**TASK GOAL:** Can you change "Task" to "Instruction" in the records below and give back every line otherwise unchanged, leaving the pictures out?

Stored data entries
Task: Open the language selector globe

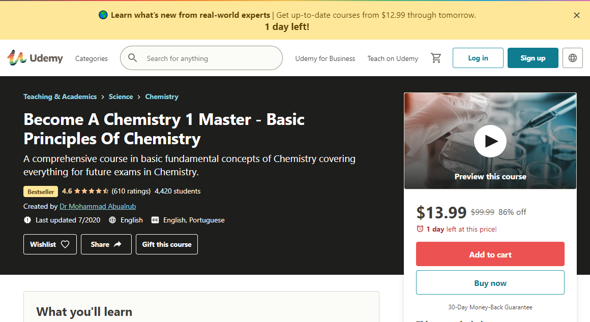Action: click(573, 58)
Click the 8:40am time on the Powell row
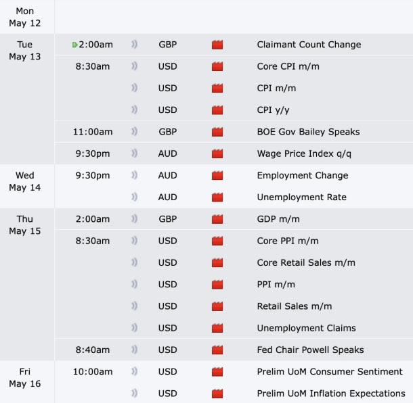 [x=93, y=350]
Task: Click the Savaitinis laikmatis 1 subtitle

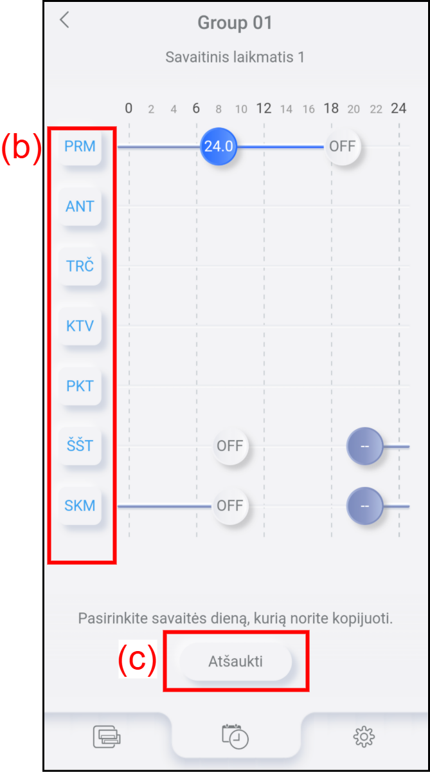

**WRITTEN REPLY:**
Instruction: Open the language selector globe

Action: click(573, 58)
Click the 8:40am time on the Powell row
 [x=93, y=350]
Instruction: Click the Savaitinis laikmatis 1 subtitle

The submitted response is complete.